Rechtsschutzbedürfnis für eine Klage im sozialgerichtlichen Verfahren gegen die Ablehnung von Rehabilitationsleistungen; Keine
Verurteilung des beigeladenen Rehabilitationsträgers im Anwendungsbereich des § 14 SGB IX bei nicht rechtskräftig abgeschlossenem Leistungsverfahren
Gründe
Die zulässige Beschwerde des Klägers ist begründet. Das Sozialgericht (SG) Münster hat seinen Antrag auf Bewilligung von Prozesskostenhilfe und Beiordnung seines Prozessbevollmächtigten für die gegen
den Bescheid vom 31.10.2013 in Gestalt des Widerspruchsbescheids vom 25.03.2014 gerichtete Klage, mit der der Kläger die Übernahme
der Kosten für seine stationäre Unterbringung in der Wohneinrichtung "W" in B ab dem 03.06.2013 aus dem Mitteln der Sozialhilfe
begehrt, zu Unrecht abgelehnt.
1. Nach §
73 a Abs.
1 Satz 1
Sozialgerichtsgesetz (
SGG) in Verbindung mit §§
114 Abs. Satz 1, 115
Zivilprozessordnung (
ZPO) erhält ein Beteiligter, der nach seinen persönlichen und wirtschaftlichen Verhältnissen die Kosten der Prozessführung nicht,
nur zum Teil oder nur in Raten aufbringen kann, auf Antrag Prozesskostenhilfe, wenn die beabsichtigte Rechtsverfolgung hinreichende
Aussicht auf Erfolg bietet und nicht mutwillig erscheint. Diese Voraussetzungen liegen vor.
a) Entgegen der Auffassung des SG bietet die Klage hinreichende Aussicht auf Erfolg.
Eine hinreichende Erfolgsaussicht besteht dann, wenn der Antragsteller - bei summarischer Prüfung - in der Hauptsache möglicherweise
obsiegen wird. Dabei dürfen die Anforderungen an die Erfolgsaussichten jedoch nicht überspannt werden (vgl. BVerfGE 81, 347 (356 ff.)). Hinreichende Erfolgsaussichten sind grundsätzlich zu bejahen, wenn die Entscheidung in der Hauptsache von einer
schwierigen, bisher ungeklärten Rechtsfrage abhängt (BVerfG a.a.O.) oder wenn von Amts wegen weitere Ermittlungen durchzuführen
sind, bevor die streiterheblichen Fragen abschließend beantwortet werden können, und keine konkreten und nachvollziehbaren
Anhaltspunkte dafür vorliegen, dass die Ermittlungen mit großer Wahrscheinlichkeit zum Nachteil des Antragstellers ausgehen
würden (vgl. BVerfG, Beschl. der 1. Kammer des Ersten Senats vom 20.02.2001 - 1 BvR 1450/00 -, [...] Rn. 12).

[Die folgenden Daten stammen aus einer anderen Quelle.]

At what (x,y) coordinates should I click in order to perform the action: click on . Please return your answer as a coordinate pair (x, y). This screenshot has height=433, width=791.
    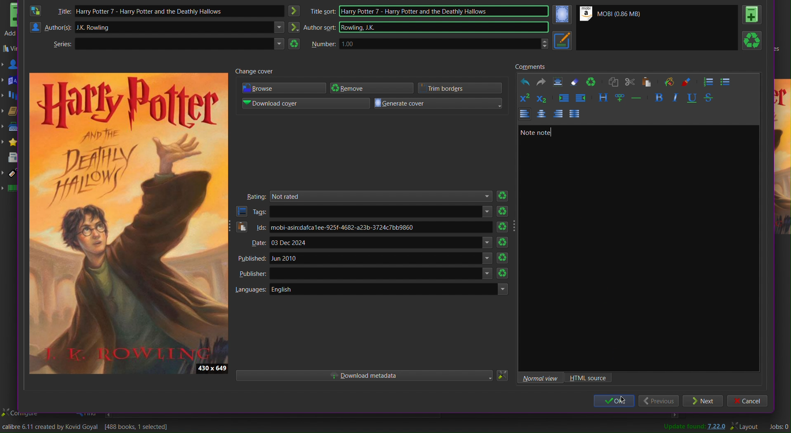
    Looking at the image, I should click on (383, 274).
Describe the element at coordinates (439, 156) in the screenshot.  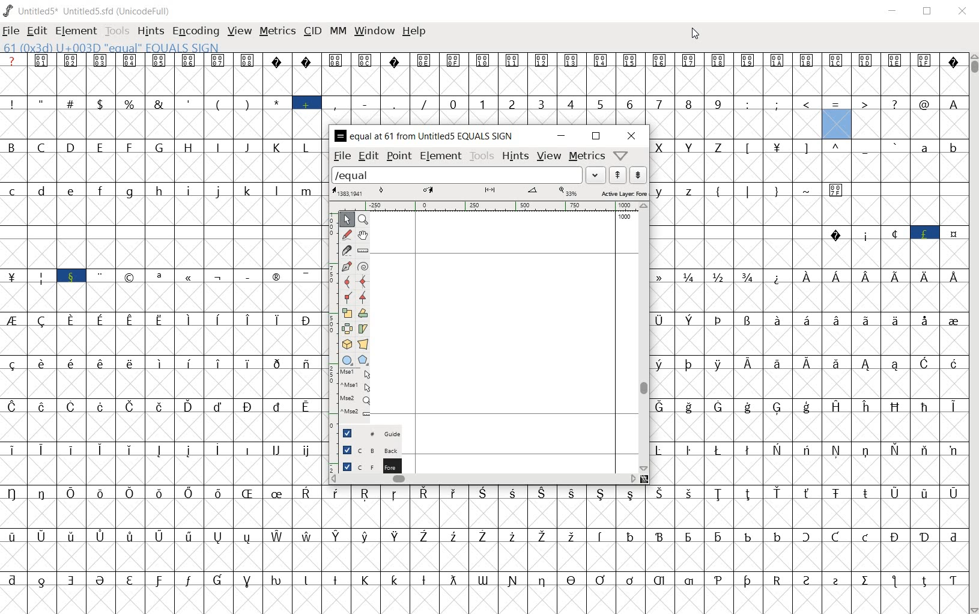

Nach diesen Grundsätzen kann der Klage eine hinreichende Aussicht auf Erfolg nicht abgesprochen werden.
aa) Entgegen der vom SG und vom Beklagten vertretenen Auffassung ist die Klage offensichtlich zulässig. Ein Rechtsschutzbedürfnis für die Klage kann,
jedenfalls soweit es um die Gewährung von Leistungen für die Zukunft geht, die in Anbetracht der unbefristeten Ablehnung der
Leistungen im Bescheid vom 31.10.2013 durchaus Gegenstand der Klage sind (BSG Urt. v. 11.12.2007 - B 8/9b SO 12/06 R -, [...] Rn. 8 m.w.N; Urt. v. 25.08.2011 - B 8 SO 19/10 R -, [...] Rn. 9), nicht deshalb
verneint werden, weil der Landkreis X in der Vergangenheit aufgrund des Bescheids vom 07.08.2013 die Kosten der stationären
Unterbringung vorläufig nach §
43 Sozialgesetzbuch Erstes Buch (
SGB I) übernommen hat.
Das SG und der Beklagten haben zunächst grundlegend verkannt, dass die vorläufige Leistungsgewährung gegenüber der endgültigen Leistungsgewährung
ein aliud darstellt (stRspr des BSG, vgl. statt vieler BSG, Urt. v. 06.04.2011 - B 4 AS 119/10 R -, [...] Rn. 20 m.w.N.; Wagner, in: jurisPK-
SGB I, §
43 Rn. 35). Der Anspruch auf die endgültige Bewilligung einer Sozialleistung wird deshalb durch die Gewährung vorläufiger Leistungen
grundsätzlich nicht berührt. Zwar führen die tatsächlich geleisteten vorläufigen Leistungen, wie sich aus §
43 Abs.
2 Satz 1 i.V.m. §
42 Abs.
2 Satz 1
SGB I ergibt, grundsätzlich zur Erfüllung des Anspruchs auf die endgültigen Leistungen (vgl. Wagner, in: jurisPK-
SGB I, §
43 Rn. 36). Die Anrechnung der vorläufig erbrachten Leistungen auf die endgültigen Leistungen setzt jedoch schon begrifflich
die Feststellung der endgültigen Leistungen voraus (vgl. Seewald, in: Kasseler Kommentar zum Sozialversicherungsrecht, §
42 SGB I Rn. 24). Soweit es um die Gewährung der endgültigen Leistungen mit Wirkung für die Zukunft geht, wird dieser Anspruch ohnehin
durch die vorläufige Leistungsgewährung nicht berührt. Allein deshalb muss es Sozialleistungsberechtigten möglich sein, die
endgültige Ablehnung einer Sozialleistung mit den im
SGG vorgesehenen Rechtsbehelfen anzufechten, auch wenn sie vorläufige Leistungen erhalten.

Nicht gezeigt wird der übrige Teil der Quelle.